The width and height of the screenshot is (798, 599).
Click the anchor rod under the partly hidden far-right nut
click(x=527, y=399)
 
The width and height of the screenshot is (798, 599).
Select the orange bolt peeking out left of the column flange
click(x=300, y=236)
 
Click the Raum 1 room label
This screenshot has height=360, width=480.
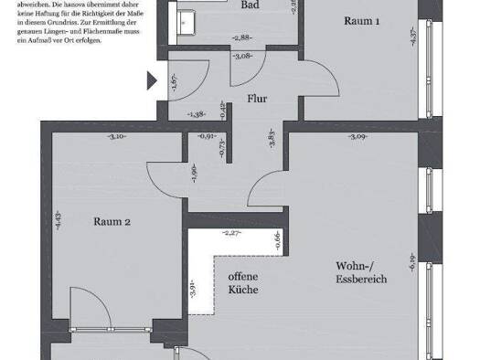tap(361, 21)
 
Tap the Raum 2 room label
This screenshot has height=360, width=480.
tap(113, 221)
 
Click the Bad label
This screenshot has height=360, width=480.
tap(249, 5)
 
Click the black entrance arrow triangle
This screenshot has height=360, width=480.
tap(151, 80)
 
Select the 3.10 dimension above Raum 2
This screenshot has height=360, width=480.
tap(117, 137)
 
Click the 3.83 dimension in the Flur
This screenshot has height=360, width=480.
tap(272, 141)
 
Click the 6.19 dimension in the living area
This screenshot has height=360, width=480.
tap(412, 263)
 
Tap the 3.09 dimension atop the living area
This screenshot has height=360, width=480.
tap(357, 137)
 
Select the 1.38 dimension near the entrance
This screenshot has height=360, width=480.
tap(195, 114)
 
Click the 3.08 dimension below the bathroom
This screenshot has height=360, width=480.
tap(242, 57)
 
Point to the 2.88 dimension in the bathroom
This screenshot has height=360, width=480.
tap(241, 37)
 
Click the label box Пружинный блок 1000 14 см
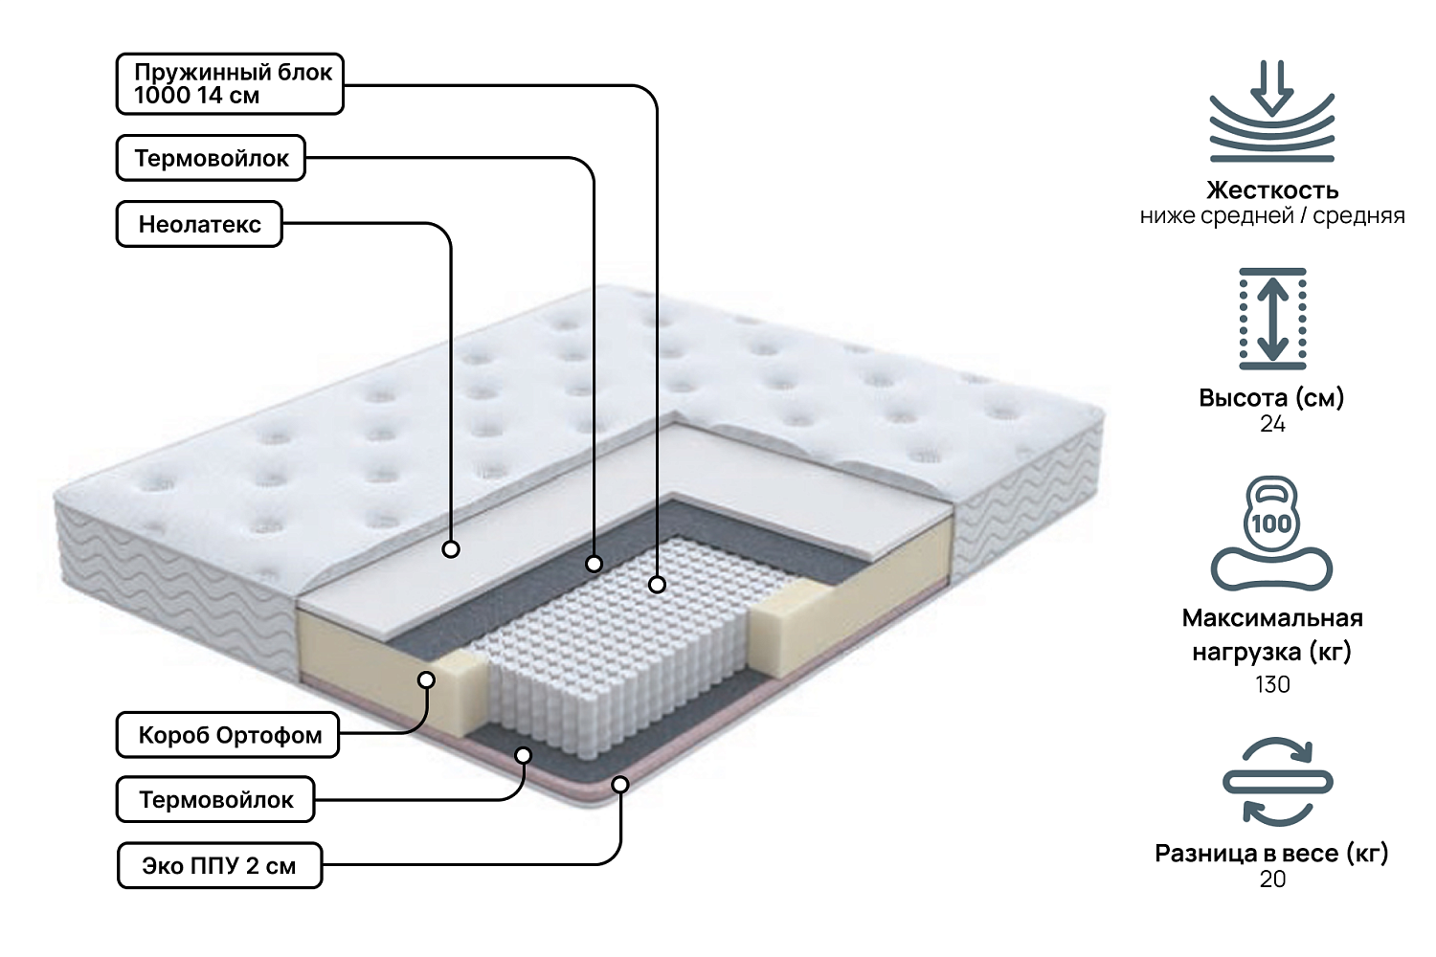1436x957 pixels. pyautogui.click(x=230, y=84)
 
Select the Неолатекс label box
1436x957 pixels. pyautogui.click(x=199, y=224)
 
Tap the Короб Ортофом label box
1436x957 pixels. pyautogui.click(x=228, y=735)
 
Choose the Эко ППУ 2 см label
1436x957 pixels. pyautogui.click(x=219, y=865)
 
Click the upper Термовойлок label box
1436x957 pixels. pyautogui.click(x=211, y=158)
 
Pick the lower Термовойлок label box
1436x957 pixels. pyautogui.click(x=215, y=799)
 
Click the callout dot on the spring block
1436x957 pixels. pyautogui.click(x=657, y=584)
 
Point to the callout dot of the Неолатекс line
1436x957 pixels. pyautogui.click(x=451, y=549)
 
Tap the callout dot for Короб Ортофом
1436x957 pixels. pyautogui.click(x=427, y=679)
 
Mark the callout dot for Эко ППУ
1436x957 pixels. pyautogui.click(x=620, y=785)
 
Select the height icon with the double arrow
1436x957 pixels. pyautogui.click(x=1272, y=319)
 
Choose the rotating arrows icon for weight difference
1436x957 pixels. pyautogui.click(x=1277, y=782)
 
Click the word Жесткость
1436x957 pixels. pyautogui.click(x=1272, y=189)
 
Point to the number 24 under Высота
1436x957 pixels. pyautogui.click(x=1272, y=424)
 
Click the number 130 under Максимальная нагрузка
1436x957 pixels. pyautogui.click(x=1272, y=684)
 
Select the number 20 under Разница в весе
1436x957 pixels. pyautogui.click(x=1272, y=879)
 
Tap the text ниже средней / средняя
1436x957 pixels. pyautogui.click(x=1272, y=215)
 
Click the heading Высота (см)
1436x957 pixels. pyautogui.click(x=1271, y=397)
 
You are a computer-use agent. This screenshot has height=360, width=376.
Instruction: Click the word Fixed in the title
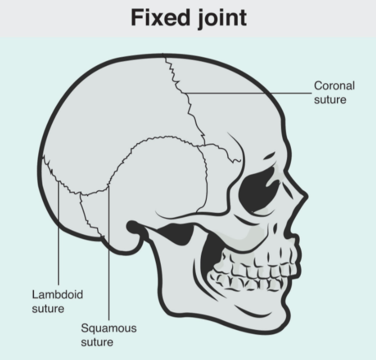pos(160,18)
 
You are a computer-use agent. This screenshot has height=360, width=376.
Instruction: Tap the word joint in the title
pos(222,19)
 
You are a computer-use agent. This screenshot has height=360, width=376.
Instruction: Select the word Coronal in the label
pos(334,86)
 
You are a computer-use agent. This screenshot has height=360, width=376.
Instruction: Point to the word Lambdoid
pos(58,295)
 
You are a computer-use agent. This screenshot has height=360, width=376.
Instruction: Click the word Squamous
pos(109,329)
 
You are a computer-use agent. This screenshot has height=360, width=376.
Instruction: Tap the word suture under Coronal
pos(330,99)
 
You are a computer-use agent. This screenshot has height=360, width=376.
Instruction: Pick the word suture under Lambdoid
pos(48,308)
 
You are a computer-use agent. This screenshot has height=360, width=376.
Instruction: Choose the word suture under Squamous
pos(97,342)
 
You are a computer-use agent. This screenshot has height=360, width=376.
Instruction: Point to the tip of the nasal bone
pos(306,196)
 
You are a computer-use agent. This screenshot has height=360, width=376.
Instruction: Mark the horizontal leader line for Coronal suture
pos(248,93)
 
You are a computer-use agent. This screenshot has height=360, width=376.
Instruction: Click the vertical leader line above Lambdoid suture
pos(58,233)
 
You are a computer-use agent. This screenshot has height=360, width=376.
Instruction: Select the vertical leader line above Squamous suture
pos(109,252)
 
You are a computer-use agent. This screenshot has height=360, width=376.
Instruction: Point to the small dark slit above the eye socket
pos(270,156)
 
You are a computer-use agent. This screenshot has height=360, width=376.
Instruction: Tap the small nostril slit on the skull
pos(275,228)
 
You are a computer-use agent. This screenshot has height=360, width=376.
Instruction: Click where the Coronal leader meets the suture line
pos(184,93)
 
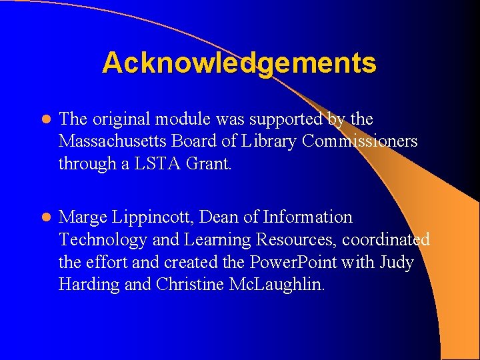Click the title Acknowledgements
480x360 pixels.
239,63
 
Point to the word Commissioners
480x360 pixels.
360,141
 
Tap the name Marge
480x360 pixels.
82,217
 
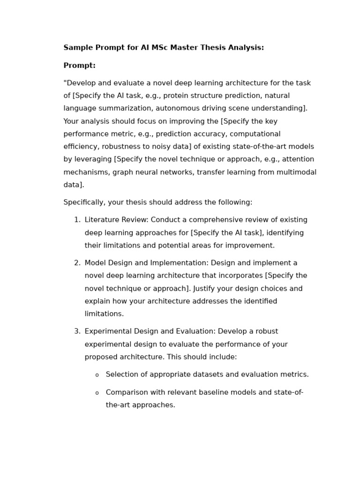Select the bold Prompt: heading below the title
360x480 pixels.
point(79,66)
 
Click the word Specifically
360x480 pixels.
point(83,202)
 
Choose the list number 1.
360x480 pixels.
point(77,220)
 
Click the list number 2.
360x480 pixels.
point(77,263)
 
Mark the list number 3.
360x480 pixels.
point(77,331)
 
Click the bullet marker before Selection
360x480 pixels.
point(97,375)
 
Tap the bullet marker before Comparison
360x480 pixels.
point(97,393)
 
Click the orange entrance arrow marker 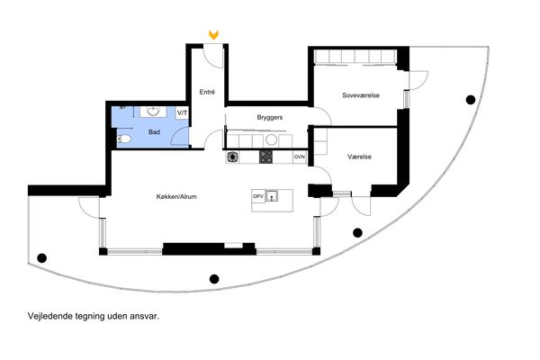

_Exercise details_. Quote the lines starting with the line that contains "Choose the list number 1." and going on through the last line, with both ends included. Leave out the pictures.

_Full solution_.
Choose the list number 1.
360x480 pixels.
point(77,220)
 
Click the list number 2.
360x480 pixels.
point(77,263)
 
Mark the list number 3.
360x480 pixels.
point(77,331)
 
Click the bullet marker before Selection
360x480 pixels.
point(97,375)
 
Tap the bullet marker before Comparison
360x480 pixels.
point(97,393)
 
Click the orange entrance arrow marker 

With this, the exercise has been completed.